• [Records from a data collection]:
══════
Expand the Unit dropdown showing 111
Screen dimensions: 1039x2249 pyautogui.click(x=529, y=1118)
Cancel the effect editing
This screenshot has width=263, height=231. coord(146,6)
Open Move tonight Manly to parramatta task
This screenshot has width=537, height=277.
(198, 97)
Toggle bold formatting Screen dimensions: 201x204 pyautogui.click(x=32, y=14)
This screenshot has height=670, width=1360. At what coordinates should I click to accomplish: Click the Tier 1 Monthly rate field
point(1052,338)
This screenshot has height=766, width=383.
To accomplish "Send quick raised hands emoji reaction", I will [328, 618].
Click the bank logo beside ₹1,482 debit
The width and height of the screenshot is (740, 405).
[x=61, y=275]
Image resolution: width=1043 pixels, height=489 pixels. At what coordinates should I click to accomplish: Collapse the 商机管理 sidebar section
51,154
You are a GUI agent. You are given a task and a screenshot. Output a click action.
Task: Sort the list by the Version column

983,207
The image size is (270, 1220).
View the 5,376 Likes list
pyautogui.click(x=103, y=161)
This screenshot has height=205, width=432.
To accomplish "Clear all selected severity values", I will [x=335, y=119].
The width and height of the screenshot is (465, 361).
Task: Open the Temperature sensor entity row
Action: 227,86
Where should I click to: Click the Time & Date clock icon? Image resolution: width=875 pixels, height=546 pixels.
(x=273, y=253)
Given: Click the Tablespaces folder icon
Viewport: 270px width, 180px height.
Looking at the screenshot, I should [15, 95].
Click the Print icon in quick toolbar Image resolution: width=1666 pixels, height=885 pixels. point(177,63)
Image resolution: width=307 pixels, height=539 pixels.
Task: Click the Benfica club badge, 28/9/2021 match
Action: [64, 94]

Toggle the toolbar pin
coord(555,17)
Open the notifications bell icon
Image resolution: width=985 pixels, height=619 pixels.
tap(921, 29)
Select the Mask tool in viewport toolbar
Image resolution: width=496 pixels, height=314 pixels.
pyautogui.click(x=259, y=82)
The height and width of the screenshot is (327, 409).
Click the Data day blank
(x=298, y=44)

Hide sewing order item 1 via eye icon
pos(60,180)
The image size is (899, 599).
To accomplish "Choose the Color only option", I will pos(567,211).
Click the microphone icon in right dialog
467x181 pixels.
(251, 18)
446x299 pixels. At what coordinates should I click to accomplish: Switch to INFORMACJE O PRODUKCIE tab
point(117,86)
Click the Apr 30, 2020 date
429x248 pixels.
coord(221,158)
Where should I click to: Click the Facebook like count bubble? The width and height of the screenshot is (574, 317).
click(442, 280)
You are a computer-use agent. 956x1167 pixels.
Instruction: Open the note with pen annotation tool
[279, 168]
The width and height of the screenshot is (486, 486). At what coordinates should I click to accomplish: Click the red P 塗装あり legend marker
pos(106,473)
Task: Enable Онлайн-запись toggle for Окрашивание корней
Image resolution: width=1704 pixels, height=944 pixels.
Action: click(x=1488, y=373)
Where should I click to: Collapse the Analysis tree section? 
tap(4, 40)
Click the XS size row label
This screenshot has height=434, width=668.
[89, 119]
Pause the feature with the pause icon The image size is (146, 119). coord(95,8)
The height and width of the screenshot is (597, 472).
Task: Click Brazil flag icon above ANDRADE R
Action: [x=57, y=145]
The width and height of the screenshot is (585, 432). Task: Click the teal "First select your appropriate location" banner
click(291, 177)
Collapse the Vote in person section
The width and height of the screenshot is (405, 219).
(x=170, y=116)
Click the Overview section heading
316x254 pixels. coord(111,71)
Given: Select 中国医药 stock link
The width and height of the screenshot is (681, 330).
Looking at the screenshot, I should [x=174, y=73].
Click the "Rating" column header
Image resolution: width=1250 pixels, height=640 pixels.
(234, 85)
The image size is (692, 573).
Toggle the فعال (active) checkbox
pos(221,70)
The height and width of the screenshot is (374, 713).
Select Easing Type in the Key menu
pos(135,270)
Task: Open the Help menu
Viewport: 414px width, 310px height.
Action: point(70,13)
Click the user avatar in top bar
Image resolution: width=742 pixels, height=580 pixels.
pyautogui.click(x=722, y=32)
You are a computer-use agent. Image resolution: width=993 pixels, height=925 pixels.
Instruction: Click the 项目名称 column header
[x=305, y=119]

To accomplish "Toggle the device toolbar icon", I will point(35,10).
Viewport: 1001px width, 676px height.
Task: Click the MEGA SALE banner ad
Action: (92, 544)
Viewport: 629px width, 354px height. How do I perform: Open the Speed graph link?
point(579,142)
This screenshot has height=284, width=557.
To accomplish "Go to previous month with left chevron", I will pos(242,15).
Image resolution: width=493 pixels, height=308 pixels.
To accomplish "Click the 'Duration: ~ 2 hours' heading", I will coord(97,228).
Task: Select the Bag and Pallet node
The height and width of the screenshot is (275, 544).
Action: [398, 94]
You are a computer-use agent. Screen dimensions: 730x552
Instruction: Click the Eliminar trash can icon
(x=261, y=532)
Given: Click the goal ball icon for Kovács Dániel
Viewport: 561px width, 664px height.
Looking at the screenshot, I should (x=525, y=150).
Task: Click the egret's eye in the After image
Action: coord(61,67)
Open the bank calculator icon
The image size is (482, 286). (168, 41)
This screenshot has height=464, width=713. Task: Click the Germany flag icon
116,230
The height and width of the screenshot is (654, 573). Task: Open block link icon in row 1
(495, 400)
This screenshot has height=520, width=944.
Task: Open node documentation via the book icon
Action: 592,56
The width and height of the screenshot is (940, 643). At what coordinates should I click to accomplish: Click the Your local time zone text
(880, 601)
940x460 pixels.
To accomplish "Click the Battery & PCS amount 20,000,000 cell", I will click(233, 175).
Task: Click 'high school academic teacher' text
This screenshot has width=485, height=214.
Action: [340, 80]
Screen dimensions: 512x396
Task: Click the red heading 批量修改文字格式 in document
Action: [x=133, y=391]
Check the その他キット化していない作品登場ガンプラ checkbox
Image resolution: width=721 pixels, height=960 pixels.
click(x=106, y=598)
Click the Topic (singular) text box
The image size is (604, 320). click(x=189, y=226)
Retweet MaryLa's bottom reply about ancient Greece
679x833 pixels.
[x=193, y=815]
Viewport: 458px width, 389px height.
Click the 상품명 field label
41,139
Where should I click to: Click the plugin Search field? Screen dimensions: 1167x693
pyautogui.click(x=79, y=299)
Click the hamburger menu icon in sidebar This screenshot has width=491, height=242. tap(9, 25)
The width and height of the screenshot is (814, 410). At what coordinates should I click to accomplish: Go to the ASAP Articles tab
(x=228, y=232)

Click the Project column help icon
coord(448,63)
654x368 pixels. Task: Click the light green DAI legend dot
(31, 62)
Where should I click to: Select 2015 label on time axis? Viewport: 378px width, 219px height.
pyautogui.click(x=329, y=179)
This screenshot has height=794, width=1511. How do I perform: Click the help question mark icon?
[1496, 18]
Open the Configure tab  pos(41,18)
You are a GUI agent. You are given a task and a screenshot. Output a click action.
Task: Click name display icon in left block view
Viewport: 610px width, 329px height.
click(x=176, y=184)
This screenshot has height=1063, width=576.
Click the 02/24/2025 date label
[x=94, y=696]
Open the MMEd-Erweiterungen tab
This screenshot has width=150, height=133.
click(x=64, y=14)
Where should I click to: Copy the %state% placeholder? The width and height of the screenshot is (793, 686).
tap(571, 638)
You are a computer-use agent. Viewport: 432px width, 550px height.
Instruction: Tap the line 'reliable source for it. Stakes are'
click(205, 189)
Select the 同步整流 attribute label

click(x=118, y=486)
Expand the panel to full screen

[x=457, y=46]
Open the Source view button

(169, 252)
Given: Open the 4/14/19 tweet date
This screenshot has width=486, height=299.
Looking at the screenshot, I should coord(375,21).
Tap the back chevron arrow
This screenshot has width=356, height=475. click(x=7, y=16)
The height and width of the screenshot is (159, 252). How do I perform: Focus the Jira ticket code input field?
══════
Reproduce, character for character, only the lines of the preceding data that start at the line with "Viewport: 629px width, 354px" and end at the line with "Task: Click 'high", both included.

• [Your response]:
Viewport: 629px width, 354px height. How do I perform: Open the Speed graph link?
point(579,142)
This screenshot has height=284, width=557.
To accomplish "Go to previous month with left chevron", I will pos(242,15).
Image resolution: width=493 pixels, height=308 pixels.
To accomplish "Click the 'Duration: ~ 2 hours' heading", I will coord(97,228).
Task: Select the Bag and Pallet node
The height and width of the screenshot is (275, 544).
Action: [398, 94]
You are a computer-use agent. Screen dimensions: 730x552
Instruction: Click the Eliminar trash can icon
(x=261, y=532)
Given: Click the goal ball icon for Kovács Dániel
Viewport: 561px width, 664px height.
Looking at the screenshot, I should (x=525, y=150).
Task: Click the egret's eye in the After image
Action: coord(61,67)
Open the bank calculator icon
The image size is (482, 286). (168, 41)
This screenshot has height=464, width=713. Task: Click the Germany flag icon
116,230
The height and width of the screenshot is (654, 573). Task: Open block link icon in row 1
(495, 400)
This screenshot has height=520, width=944.
Task: Open node documentation via the book icon
Action: 592,56
The width and height of the screenshot is (940, 643). At what coordinates should I click to accomplish: Click the Your local time zone text
(880, 601)
940x460 pixels.
To accomplish "Click the Battery & PCS amount 20,000,000 cell", I will click(233, 175).
Task: Click 'high school academic teacher' text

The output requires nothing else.